Permissions and Roles

To access the content management user interface (Content under Administration in the left navigation menu), you must be assigned the Enterprise User role and have one of the following administrator roles:

  • Content Administrator—this role allows you to create asset types and taxonomies.
  • Repository Administrator—this role allows you to create asset repositories and to register workflows.

Here's what you need to know about who can see or interact with different content management objects:

  • Assets area—The Assets area is only available to enterprise users.
  • Repositories—When you create a repository, you're assigned the Manager role on it which allows you to edit repository settings and membership.

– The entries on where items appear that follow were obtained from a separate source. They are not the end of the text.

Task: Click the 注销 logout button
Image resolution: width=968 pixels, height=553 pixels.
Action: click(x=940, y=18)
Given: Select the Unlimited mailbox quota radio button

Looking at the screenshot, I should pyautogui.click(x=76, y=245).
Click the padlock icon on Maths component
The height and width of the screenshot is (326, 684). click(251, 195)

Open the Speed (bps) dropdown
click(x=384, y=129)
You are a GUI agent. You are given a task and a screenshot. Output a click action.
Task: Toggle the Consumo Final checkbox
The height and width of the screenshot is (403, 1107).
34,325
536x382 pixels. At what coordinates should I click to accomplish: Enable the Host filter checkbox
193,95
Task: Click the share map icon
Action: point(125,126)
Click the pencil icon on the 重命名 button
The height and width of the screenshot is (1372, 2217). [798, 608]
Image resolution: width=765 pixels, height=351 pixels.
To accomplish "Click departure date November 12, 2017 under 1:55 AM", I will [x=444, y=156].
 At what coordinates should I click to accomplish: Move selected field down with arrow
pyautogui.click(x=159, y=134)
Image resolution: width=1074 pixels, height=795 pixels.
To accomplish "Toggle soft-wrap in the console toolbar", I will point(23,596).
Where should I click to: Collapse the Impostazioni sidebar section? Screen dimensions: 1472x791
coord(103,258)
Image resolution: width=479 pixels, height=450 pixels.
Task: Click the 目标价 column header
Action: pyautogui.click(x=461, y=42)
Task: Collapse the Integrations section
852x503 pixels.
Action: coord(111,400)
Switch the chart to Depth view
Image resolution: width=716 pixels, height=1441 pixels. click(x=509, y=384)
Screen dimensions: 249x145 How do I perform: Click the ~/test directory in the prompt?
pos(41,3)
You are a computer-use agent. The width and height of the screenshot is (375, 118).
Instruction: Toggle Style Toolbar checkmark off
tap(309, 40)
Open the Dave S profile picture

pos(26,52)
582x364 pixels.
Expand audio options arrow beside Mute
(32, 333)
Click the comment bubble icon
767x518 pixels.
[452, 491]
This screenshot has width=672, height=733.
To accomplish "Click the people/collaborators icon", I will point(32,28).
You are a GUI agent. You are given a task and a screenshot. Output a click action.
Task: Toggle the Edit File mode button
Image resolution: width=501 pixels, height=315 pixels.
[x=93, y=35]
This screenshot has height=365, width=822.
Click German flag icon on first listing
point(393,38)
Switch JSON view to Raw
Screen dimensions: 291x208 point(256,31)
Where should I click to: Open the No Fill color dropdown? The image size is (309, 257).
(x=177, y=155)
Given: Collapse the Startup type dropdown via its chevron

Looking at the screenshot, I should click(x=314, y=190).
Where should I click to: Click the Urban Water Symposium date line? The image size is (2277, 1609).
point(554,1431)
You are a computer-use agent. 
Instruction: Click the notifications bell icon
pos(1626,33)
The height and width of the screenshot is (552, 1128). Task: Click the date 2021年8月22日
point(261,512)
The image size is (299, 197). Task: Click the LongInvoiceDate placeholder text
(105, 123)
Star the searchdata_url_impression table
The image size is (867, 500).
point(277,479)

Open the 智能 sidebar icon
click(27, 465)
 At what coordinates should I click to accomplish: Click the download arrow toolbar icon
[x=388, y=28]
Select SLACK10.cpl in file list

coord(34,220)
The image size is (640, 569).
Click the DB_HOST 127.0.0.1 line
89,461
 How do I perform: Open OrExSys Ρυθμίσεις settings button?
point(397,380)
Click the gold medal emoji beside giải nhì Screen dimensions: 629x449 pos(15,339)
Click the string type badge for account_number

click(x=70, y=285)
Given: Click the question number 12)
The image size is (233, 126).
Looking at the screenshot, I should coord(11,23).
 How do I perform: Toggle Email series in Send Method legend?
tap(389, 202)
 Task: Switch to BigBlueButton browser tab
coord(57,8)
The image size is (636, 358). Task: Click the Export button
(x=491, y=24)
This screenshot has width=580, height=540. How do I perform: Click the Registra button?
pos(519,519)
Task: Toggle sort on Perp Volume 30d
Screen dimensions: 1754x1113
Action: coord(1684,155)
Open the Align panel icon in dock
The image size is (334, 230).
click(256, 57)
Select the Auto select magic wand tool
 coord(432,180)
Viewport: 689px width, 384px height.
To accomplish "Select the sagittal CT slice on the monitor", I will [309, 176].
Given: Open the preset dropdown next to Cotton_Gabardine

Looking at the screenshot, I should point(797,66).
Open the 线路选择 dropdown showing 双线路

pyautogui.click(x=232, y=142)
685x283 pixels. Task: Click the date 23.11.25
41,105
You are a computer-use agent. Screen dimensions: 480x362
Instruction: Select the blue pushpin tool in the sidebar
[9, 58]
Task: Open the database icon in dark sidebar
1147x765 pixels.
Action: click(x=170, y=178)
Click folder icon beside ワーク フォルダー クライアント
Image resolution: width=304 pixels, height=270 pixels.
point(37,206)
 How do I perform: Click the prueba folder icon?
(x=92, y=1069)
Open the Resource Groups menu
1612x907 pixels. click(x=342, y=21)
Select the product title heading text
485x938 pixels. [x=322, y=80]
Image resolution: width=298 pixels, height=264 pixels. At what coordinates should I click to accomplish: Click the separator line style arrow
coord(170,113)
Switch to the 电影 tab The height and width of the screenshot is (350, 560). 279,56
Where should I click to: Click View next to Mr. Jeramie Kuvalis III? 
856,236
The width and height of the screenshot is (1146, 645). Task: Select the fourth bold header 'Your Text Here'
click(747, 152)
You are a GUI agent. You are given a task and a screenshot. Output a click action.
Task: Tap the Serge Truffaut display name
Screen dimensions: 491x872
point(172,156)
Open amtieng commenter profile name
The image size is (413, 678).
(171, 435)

You can add other administrators to the repository as Managers to allow them to manage the repository. You can add other enterprise users to the repository as Contributors to allow them to add assets to the repository or as Viewers to view assets in the repository.
  • Asset types—When you create an asset type, you're assigned the Manager role on it which allows you to edit the asset type and membership. You can add other administrators to the asset type as Managers to allow them to manage the asset type. Asset types can be used to create assets in the associated repository by any repository member with at least Contributor role on the repository.
  • Taxonomies—When you create a taxonomy, it's created in a draft state. To allow users to categorize assets with the taxonomy, you have to promote it, and then add it to a repository.